- **WORK ITEM**: Only the number is wanted: how many lines in the material below contain "Team".

Start of RECORD EXTRACTS

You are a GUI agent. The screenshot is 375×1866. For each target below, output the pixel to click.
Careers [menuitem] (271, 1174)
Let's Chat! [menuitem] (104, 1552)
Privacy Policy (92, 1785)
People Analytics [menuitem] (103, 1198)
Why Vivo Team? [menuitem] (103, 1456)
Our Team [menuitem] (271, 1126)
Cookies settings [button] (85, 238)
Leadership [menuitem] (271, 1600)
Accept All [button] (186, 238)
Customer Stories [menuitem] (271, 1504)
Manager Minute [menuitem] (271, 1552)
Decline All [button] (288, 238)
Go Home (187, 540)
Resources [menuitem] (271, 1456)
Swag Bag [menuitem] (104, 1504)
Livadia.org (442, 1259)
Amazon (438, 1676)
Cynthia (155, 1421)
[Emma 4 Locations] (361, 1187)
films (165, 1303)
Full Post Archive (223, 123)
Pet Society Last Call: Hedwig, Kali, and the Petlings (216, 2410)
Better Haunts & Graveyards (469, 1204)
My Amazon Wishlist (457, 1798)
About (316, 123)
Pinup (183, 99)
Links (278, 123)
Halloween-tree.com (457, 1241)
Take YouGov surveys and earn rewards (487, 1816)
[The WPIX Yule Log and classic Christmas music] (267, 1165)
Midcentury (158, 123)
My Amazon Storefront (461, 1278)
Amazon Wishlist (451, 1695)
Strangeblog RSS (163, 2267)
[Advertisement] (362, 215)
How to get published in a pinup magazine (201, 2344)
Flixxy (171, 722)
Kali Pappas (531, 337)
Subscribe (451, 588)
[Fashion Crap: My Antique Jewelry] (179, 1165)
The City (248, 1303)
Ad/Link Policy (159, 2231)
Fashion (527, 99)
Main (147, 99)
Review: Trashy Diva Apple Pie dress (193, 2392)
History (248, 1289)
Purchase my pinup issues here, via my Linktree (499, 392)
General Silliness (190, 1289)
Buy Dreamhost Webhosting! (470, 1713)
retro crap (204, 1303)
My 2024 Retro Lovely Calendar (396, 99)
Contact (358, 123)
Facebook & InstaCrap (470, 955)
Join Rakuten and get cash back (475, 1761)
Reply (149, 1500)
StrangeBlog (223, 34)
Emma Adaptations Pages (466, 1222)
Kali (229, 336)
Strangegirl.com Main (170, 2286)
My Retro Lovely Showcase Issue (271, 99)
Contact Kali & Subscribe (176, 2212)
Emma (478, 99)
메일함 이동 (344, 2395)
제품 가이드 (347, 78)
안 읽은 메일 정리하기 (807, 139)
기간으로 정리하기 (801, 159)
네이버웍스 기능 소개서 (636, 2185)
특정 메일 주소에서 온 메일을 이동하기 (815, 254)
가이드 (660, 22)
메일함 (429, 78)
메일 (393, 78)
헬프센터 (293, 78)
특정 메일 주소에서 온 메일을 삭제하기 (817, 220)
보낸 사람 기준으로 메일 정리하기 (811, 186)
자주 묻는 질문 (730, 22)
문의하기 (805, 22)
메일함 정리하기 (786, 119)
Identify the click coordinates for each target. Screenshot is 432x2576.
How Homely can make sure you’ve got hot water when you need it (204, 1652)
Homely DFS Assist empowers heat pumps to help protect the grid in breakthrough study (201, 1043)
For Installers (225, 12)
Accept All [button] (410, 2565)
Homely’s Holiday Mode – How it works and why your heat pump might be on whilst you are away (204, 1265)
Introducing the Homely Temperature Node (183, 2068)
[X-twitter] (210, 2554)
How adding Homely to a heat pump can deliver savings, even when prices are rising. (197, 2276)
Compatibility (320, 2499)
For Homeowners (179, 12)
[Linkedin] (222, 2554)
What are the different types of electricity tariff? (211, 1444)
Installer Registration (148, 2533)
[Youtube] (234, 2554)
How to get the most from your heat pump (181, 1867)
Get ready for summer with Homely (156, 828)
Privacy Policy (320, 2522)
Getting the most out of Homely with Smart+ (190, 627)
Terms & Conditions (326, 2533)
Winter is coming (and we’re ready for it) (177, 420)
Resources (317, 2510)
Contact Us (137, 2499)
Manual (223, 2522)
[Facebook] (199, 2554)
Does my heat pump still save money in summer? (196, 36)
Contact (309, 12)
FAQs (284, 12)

End of RECORD EXTRACTS

- **SOLUTION TO THIS EXERCISE**: 2